— EXERCISE AIM —
Write out exactly every line from the one containing "You are a computer-use agent." through the final line of the material below, both included. Pictures are to be skipped.

== DATA TO USE

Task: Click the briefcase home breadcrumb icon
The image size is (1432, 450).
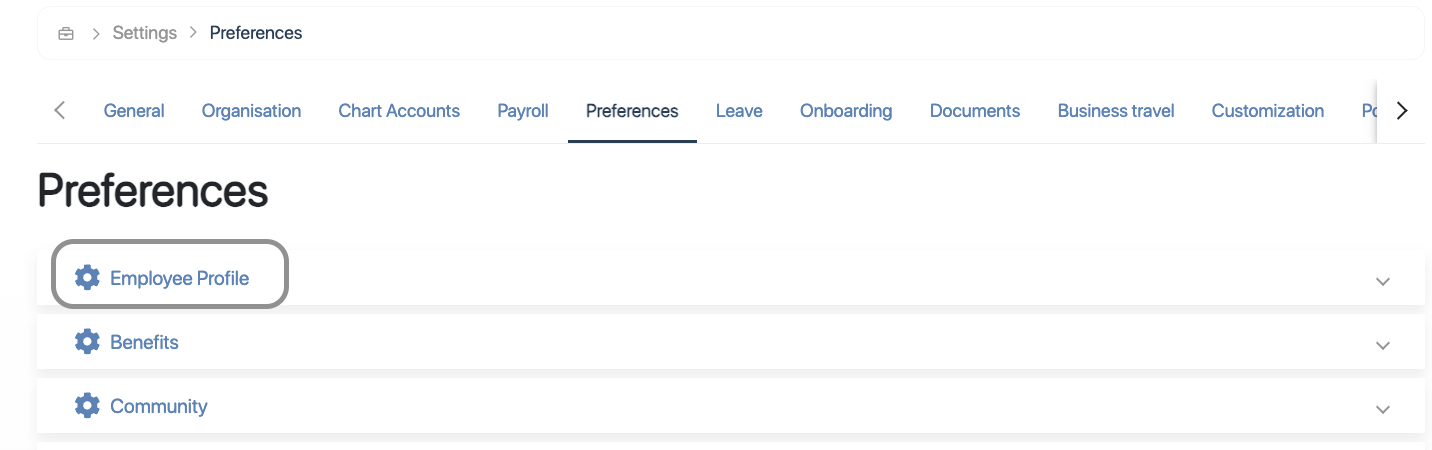Action: (66, 34)
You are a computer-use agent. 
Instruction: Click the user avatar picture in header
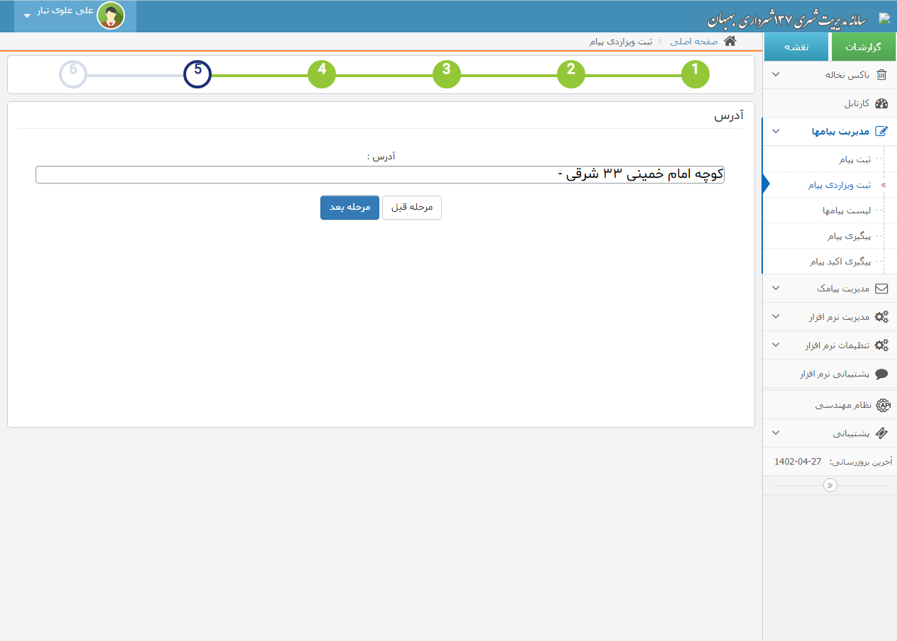[110, 15]
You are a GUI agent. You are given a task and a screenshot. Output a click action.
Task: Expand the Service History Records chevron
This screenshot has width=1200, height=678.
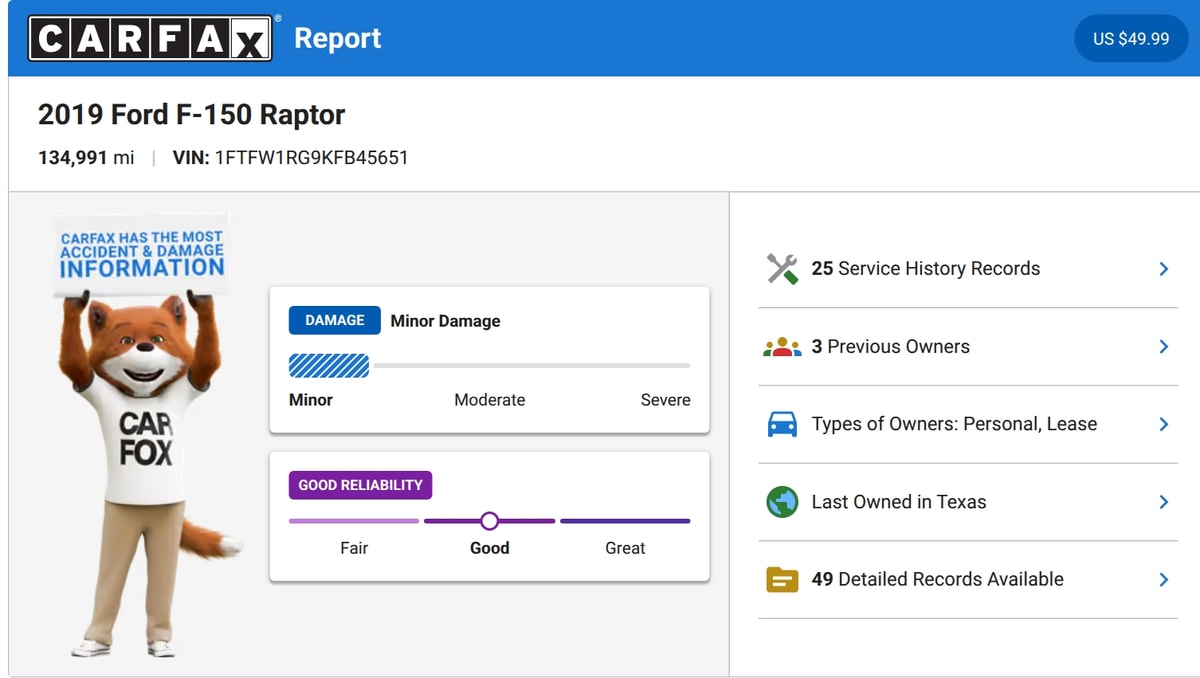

====

— RESULT —
You are a computer-use agent. 
Instruction: Click the user avatar picture in header
[110, 15]
You are a GUI agent. You are given a task and a screenshot. Output a click action.
Task: Expand the Service History Records chevron
This screenshot has width=1200, height=678.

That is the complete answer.